WORK REQUIRED: Search the data for "agent". Each line containing it is to be copied.

SUPPLIED DATA:
BEGIN
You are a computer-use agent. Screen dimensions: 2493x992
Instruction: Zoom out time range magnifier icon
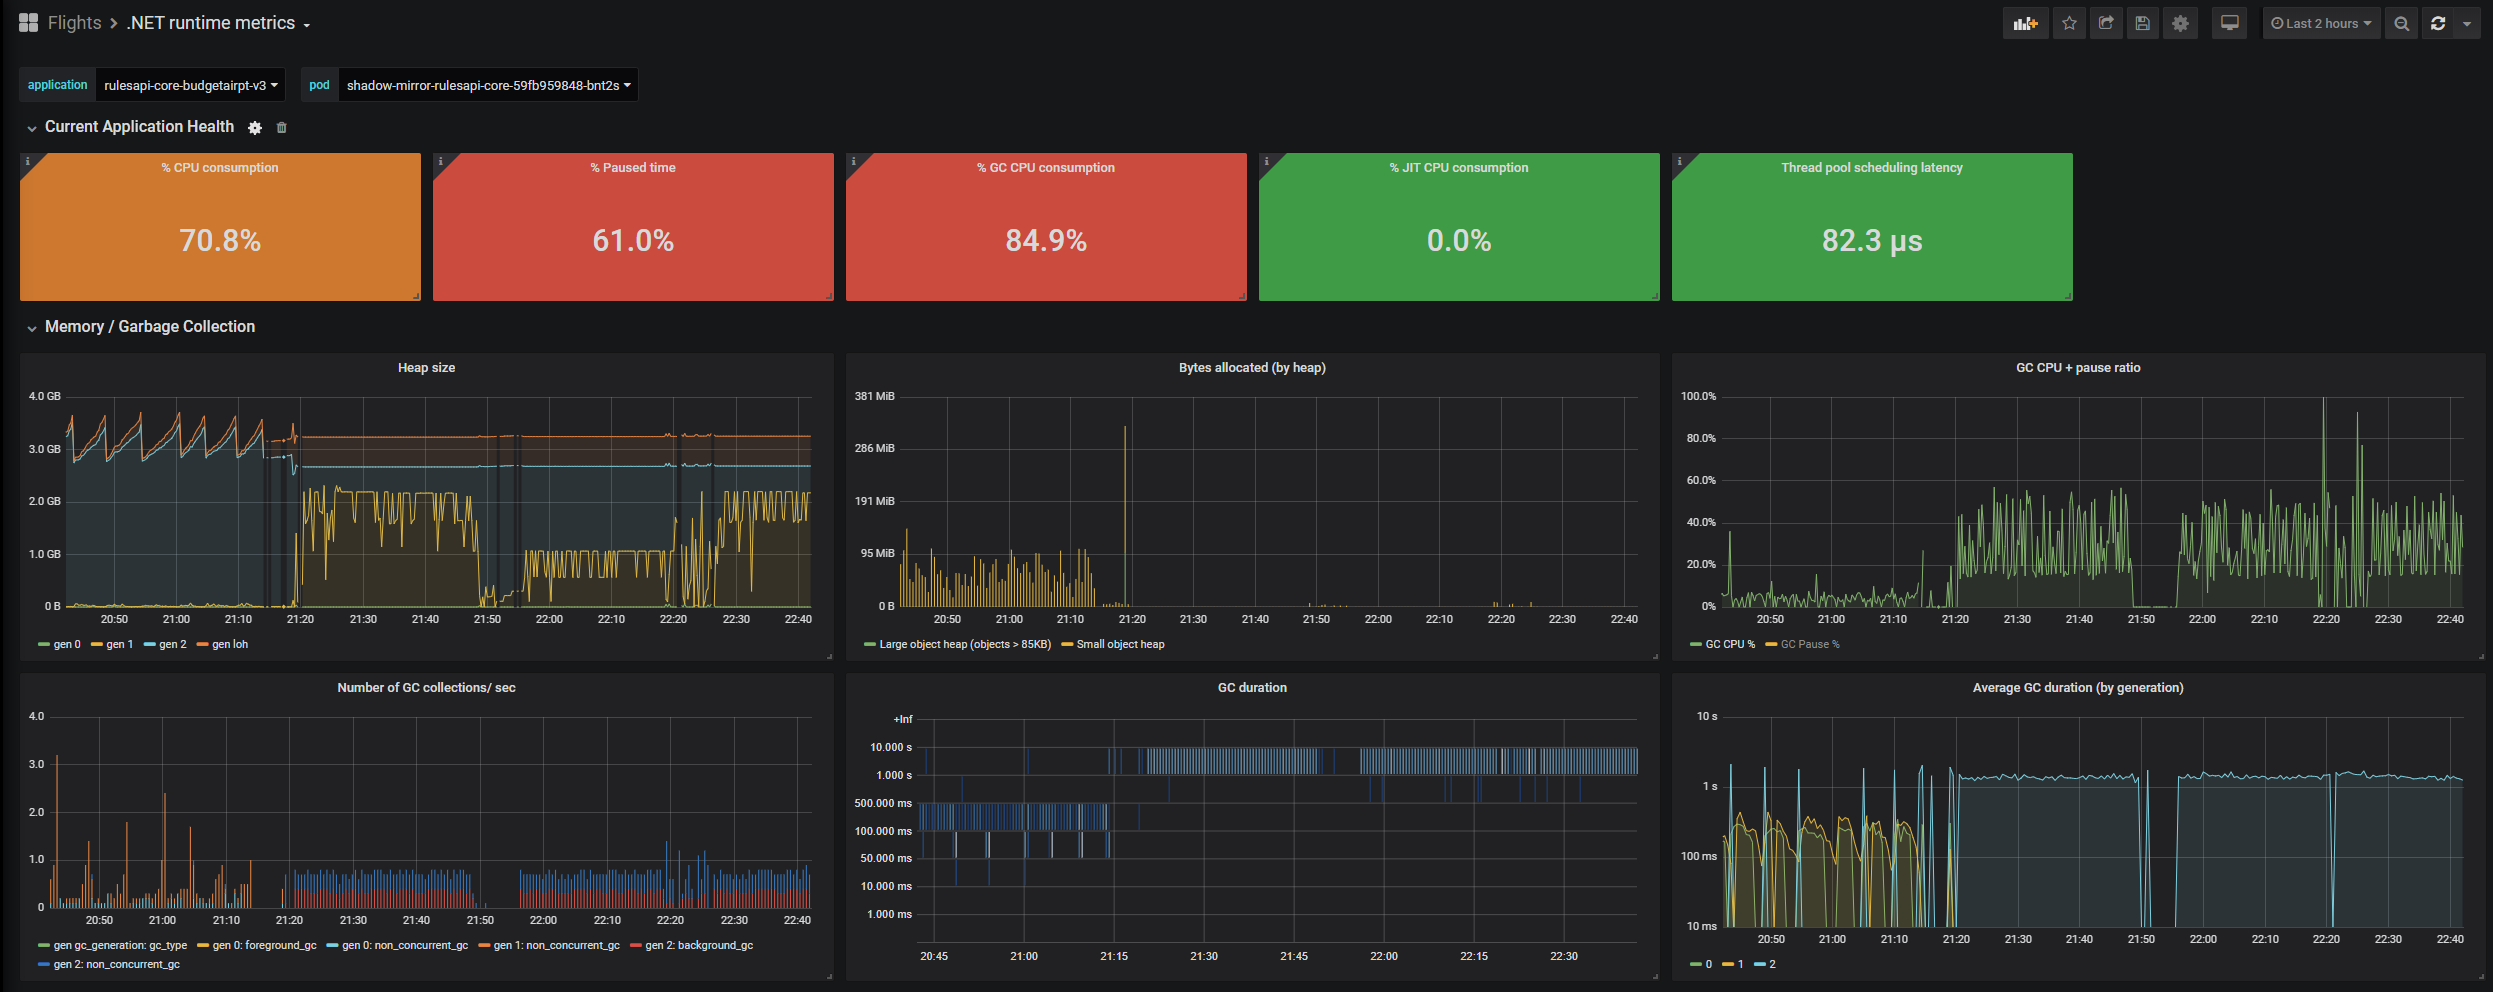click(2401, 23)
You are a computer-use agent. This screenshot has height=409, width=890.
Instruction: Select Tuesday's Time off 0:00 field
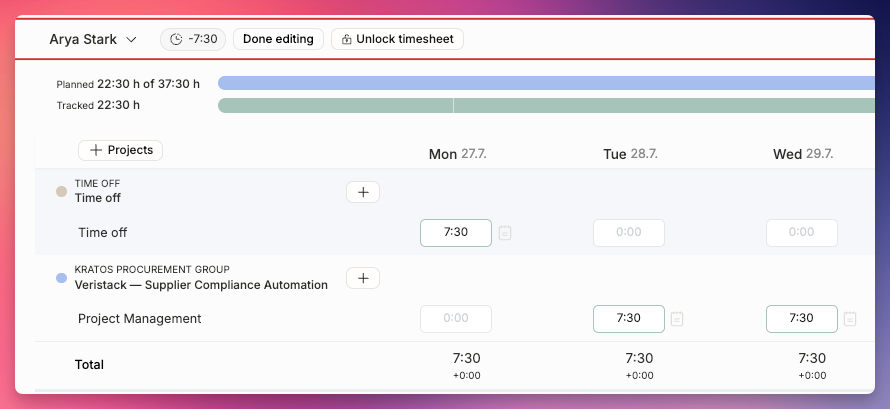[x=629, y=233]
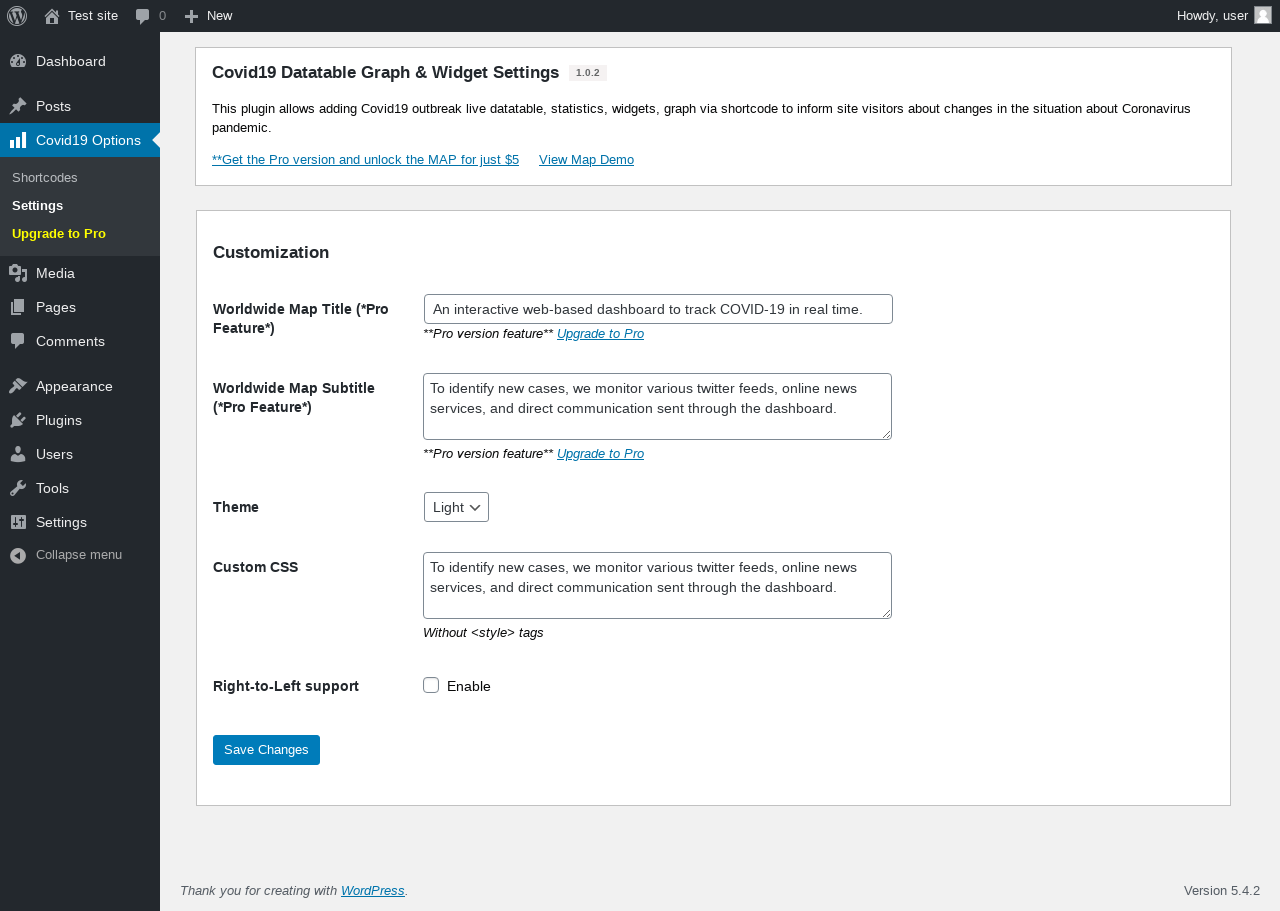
END
BEGIN
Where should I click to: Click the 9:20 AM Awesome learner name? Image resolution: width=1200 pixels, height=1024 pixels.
END
BEGIN
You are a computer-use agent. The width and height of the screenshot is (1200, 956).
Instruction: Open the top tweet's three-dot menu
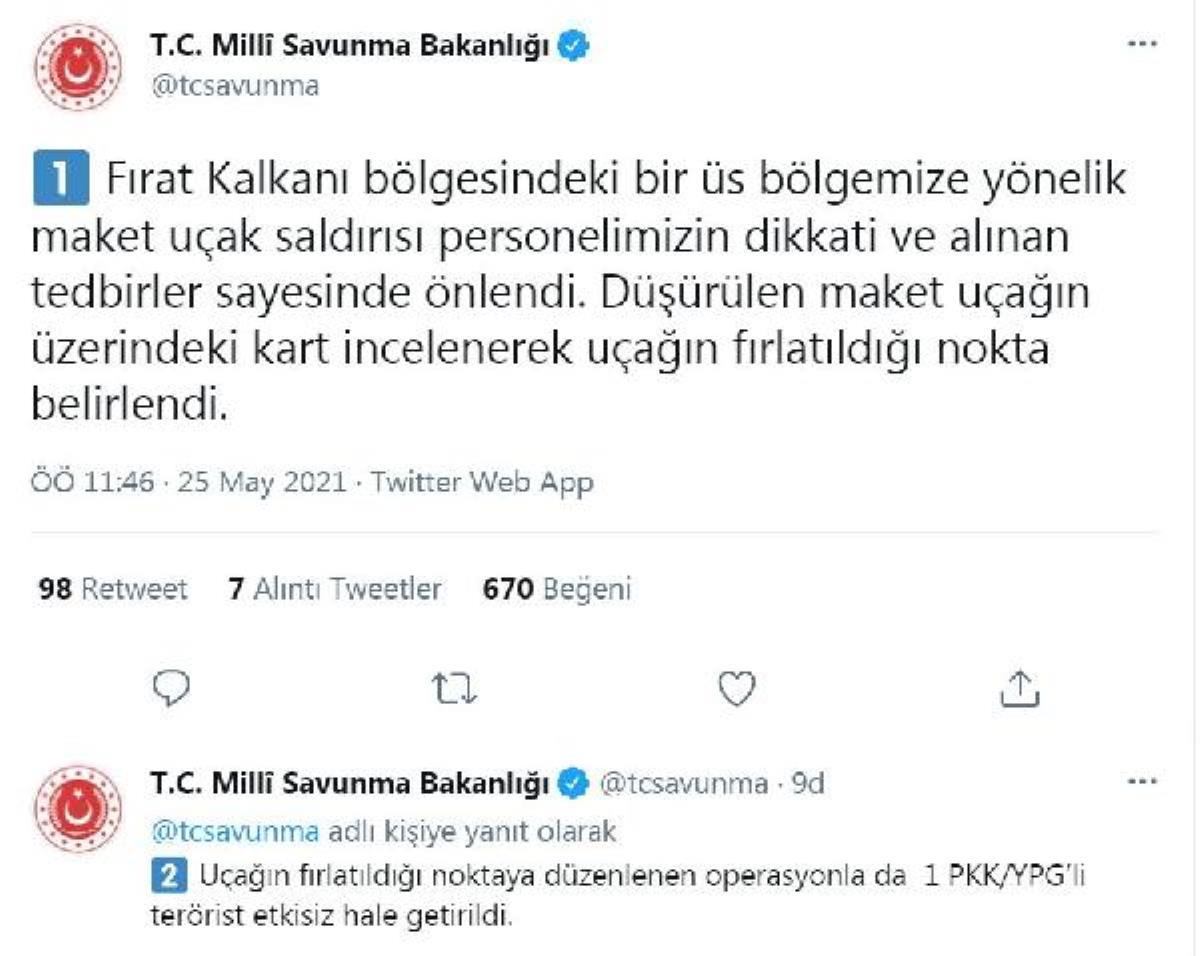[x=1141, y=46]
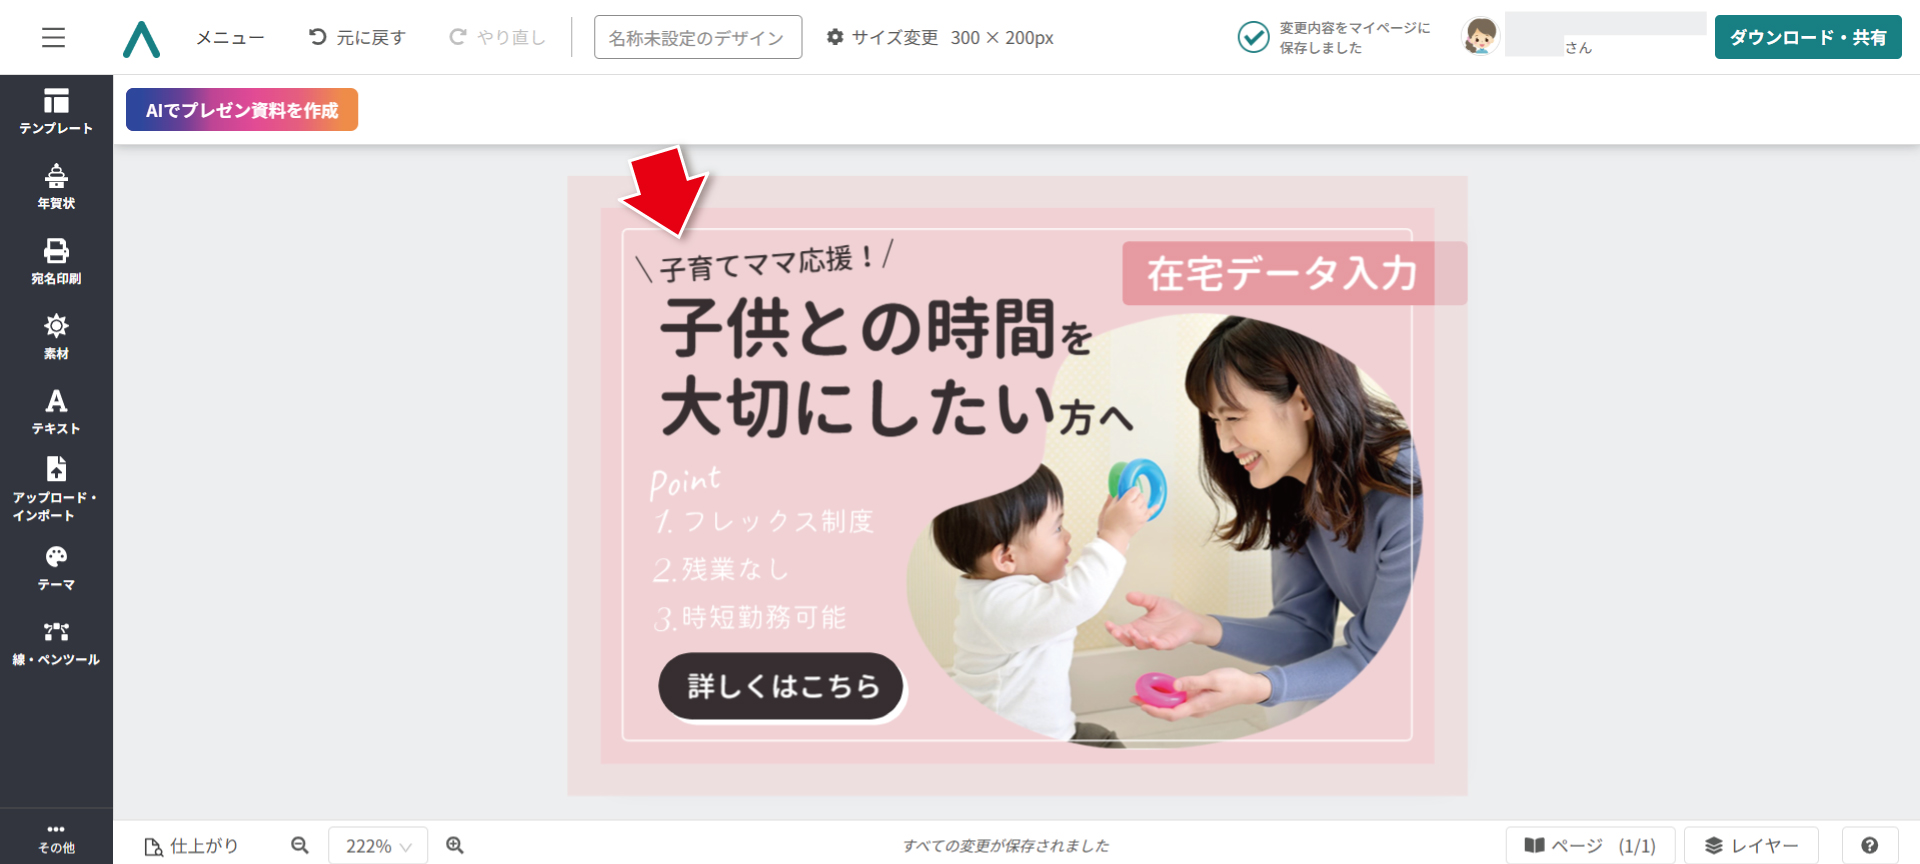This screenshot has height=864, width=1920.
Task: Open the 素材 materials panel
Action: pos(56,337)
END
OUTPUT BELOW:
You are a computer-use agent. Screen dimensions: 2493x992
You are a computer-use agent. This screenshot has height=409, width=890.
You are a computer-use agent. The width and height of the screenshot is (1200, 956).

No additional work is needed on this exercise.